Given a group $G$, I want to prove that $\mathrm{Aut}(G)$ is a group.
All of the steps make sense to me, but I'm wondering about proving closure. For any $f,g \in \mathrm{Aut}(G)$, so I need to prove both that $f \circ g$ and $g \circ f$ are elements of $\mathrm{Aut}(G)$? What qualifies as closure in this case?
When I normally prove that a group is closed, I take arbitrary $a,b$ and prove that $ab \in G$. Even then I'm questioning why I don't need that $ba$ is also an element of $G$. Is this drawing on symmetry of the labels?

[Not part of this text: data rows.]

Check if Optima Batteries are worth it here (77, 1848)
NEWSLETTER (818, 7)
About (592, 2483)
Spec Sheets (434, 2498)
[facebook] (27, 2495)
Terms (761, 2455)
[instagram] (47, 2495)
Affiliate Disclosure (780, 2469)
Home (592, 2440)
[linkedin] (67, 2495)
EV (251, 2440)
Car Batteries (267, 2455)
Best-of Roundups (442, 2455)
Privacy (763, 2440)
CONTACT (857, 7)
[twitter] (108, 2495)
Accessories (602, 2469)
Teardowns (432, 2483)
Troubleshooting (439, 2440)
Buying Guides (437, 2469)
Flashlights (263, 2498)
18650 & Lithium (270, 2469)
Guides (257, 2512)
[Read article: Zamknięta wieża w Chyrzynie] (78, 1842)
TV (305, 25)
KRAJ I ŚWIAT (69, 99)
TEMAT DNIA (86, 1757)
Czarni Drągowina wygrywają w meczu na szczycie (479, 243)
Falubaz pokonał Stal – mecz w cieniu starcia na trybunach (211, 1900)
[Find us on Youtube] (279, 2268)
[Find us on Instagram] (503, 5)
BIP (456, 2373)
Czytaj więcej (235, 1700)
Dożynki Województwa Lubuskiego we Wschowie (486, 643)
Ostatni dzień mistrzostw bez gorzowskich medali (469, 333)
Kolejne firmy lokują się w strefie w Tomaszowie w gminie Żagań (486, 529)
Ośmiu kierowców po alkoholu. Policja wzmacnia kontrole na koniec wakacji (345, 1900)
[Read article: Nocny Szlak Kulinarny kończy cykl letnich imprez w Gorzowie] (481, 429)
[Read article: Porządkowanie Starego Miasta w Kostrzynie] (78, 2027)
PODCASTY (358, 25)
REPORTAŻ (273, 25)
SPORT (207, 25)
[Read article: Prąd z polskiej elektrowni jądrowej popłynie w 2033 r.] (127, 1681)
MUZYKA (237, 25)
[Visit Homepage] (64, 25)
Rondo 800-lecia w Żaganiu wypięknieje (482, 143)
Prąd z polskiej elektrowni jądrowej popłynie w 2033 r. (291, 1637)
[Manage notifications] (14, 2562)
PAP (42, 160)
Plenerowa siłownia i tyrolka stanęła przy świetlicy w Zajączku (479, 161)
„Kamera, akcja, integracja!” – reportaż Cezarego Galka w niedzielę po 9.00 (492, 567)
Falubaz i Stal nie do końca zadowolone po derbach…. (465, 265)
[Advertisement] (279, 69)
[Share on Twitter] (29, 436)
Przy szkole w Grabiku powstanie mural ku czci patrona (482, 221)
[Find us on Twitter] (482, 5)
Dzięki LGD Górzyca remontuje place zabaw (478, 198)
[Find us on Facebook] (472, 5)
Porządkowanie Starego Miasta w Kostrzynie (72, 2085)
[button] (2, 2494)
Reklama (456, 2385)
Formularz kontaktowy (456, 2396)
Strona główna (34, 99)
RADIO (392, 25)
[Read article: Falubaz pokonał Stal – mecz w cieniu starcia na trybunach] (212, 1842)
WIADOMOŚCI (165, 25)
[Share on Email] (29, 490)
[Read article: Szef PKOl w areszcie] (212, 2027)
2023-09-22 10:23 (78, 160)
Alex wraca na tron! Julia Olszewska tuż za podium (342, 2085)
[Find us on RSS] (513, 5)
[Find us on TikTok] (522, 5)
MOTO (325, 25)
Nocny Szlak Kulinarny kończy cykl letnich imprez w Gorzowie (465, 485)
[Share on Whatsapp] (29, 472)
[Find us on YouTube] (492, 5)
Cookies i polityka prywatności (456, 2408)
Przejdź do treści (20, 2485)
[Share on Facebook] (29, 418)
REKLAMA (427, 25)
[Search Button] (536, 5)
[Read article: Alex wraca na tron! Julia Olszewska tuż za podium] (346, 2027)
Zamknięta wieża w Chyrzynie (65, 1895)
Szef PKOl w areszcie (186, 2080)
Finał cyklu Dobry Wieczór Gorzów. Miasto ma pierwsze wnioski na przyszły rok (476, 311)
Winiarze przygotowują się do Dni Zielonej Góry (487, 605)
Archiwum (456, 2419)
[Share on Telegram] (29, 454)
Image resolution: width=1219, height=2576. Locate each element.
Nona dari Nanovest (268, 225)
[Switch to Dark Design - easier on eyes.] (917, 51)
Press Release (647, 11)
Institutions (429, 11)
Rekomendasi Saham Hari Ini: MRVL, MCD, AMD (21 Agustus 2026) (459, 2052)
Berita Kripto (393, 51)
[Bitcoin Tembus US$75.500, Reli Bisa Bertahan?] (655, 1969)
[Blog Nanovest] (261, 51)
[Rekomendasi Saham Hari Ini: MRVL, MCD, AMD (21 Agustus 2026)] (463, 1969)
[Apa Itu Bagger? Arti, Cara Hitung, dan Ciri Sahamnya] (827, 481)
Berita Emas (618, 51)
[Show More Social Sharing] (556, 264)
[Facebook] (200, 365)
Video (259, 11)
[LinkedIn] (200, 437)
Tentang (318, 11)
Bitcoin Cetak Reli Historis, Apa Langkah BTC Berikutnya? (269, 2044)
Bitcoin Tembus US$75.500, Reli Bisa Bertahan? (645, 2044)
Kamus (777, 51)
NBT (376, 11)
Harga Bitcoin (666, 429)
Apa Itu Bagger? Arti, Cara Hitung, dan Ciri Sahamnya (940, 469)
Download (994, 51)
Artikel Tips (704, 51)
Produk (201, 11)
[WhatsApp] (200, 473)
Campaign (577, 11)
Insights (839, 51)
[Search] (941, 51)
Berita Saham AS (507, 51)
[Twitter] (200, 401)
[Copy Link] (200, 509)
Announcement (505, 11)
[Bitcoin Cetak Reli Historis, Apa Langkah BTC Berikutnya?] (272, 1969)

Automorphisms are bijections and the composition of bijections is bijections.
So we only need to show compatibility with the group operation.
If $x,y \in G$, $f,g \in {\rm Aut}(G)$,
$$\begin{align} (f\circ g)(xy) &= f(g(xy)) \\ &= f(g(x)g(y)) \\ &= f(g(x))(f(g(y)) \\ &= (f\circ g)(x)(f\circ g)(y). \end{align}$$
So we can see $f\circ g$ is a bijection from $G$ to itself and respects the group operation, hence an automorphism.